Randolph rededicated himself to the training regimen that led him to an All-Star berth and helped the Grizzlies to a first-round upset of the Spurs two years ago. It took a painful Game 7 loss to the Clippers last year to rekindle that fire in Randolph, who joins All-Star center Marc Gasol to form a potent big-man combo that rivals the Lakers’ Dwight Howard–Pau Gasol tag team.
As Ronald Tillery of the Commercial Appeal points out, Randolph is covering all of the bases as he prepares to return to form:
For his part, Randolph hasn’t left anything to chance.
He shut down when the Grizzlies’ season ended in a disappointing Game 7 first-round playoff loss to the Los Angeles Clippers. Randolph decided to rest and allowed the knee to heal to the point where he was pain-free.
That meant Randolph began his offseason work in August, about a month later than usual.
“It was the worst year of my career,” Randolph said. “Being hurt and not being able to move how you want to move and have that second jump … It was real frustrating. I wanted to make sure my knee healed before I did a lot of movement.”
Randolph returned to an approach to health and fitness called “chameleon training” with University of Memphis strength coach Frank Matrisciano. Suddenly, Randolph was back to climbing pipes that extend from the floor to the ceiling for upper-body training, carrying heavy balls up and down stairs and running in a sand pit with a 30-pound ball.
“Frank works every muscle in your body,” Randolph said. “It’s just tearing down fat and building up muscle. … I tell these young players, I’m 31. I’ve got two max contracts and I’m still working out hard with Frank, running stairs. That’s how dedicated I am. I want to be the best. I’m not just satisfied.”
Randolph also improved his psyche, and his teammates notice.

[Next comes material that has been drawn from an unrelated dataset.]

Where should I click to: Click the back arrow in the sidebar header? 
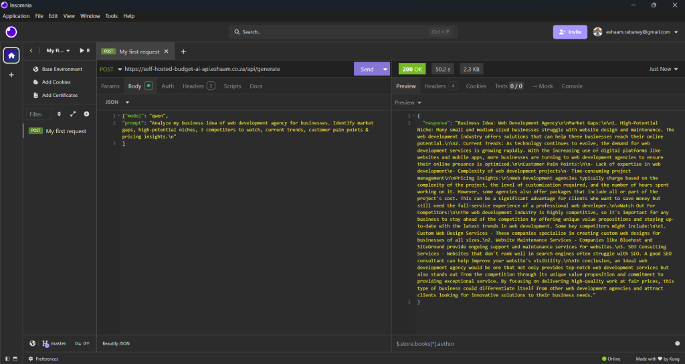(31, 51)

“We’ve got a more confident Z-Bo, a healthier Z-Bo and that’s scary for a lot of teams,” guard Tony Allen said. “I’m just glad he’s on my team.”
Griz coach Lionel Hollins lauds Randolph’s commitment to excellence.
“It’s difficult to compare where he is now to then. It’s like night and day,” Hollins said. “The key is not losing conditioning and not gaining weight.”
An experienced roster with an All-Star center, a quality young point guard (Mike Conley), a defensive stopper and fiery leader (Allen), a swingman with elite talent (Rudy Gay) and one of the best coaches in the league is enough to make the Grizzlies a playoff lock.
A rejuvenated Randolph gives them a chance to be so much more.